Whether it’s Pride, Burning The Clocks or the Christmas Day swim, each landmark in the year seems to come with a different way to celebrate it.

As these photos from The Keep archive in Falmer show, this has been the case for much of Brighton and Hove’s history, especially where cars are involved.

Take the London to Brighton Veteran Car Run, a spectacular annual show of antique motors and the world’s longest-running motoring event.

Our picture on the bottom of the opposite page shows the race under way in Patcham in 1927, the run which transformed it into an annual fixture on Brighton’s calendar.

Technically the first London to Brighton Veteran Car Run took place in 1896, though it did not have that name.

It was known as the Emancipation Run, a celebration of a new law which upped the national speed limit from 4mph to 14mph and removed restrictions requiring all cars to be accompanied by pedestrian escorts with red flags.

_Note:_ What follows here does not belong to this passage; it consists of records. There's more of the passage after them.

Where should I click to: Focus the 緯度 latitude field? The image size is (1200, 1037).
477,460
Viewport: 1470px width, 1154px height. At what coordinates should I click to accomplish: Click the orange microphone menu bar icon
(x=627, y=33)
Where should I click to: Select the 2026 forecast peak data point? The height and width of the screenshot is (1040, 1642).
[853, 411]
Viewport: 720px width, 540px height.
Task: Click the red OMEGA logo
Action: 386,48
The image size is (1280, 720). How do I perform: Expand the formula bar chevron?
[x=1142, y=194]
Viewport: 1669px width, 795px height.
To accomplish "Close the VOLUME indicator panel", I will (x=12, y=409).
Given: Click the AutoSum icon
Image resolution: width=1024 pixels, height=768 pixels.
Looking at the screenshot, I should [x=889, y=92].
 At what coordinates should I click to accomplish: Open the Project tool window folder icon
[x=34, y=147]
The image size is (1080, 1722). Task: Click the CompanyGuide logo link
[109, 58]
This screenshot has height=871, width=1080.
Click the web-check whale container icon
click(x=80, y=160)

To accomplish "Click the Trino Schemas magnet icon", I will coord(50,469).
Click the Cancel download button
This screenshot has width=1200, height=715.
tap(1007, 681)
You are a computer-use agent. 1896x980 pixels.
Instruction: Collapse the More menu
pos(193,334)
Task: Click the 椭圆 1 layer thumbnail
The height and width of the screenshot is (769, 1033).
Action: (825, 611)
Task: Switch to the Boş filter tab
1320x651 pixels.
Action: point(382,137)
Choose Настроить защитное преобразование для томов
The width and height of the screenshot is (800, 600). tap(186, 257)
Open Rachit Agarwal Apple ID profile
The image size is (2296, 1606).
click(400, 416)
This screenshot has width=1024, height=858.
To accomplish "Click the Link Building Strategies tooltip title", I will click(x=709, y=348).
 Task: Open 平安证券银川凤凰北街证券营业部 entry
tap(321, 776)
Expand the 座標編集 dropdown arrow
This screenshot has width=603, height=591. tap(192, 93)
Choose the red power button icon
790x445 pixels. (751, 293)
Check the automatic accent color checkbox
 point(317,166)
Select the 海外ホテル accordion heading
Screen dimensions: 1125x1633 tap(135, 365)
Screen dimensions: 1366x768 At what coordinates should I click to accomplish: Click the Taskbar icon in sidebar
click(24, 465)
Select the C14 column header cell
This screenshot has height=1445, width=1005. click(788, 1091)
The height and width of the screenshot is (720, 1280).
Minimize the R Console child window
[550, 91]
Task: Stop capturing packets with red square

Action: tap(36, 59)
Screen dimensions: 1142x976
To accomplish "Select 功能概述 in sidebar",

Daimler founder Harry J Lawson organised the 1896 meeting at Charing Cross Hotel on the dreary morning of November 14.

At breakfast Conservative politician Lord Winchilsea tore a red flag in two to symbolise motorists’ new-found freedom.

Thirty three motorists set off from London accompanied by a throng of cyclists.

Only 17 arrived on Brighton seafront.

French inventor Leon Bollee was the first to finish, steaming to the seaside in three hours and 44 minutes.

His brother Camille took second place, finishing more than an hour behind him.

The run was not staged again until 1927, and became an annual event until Second World War fuel rationing put a stop to it in 1939.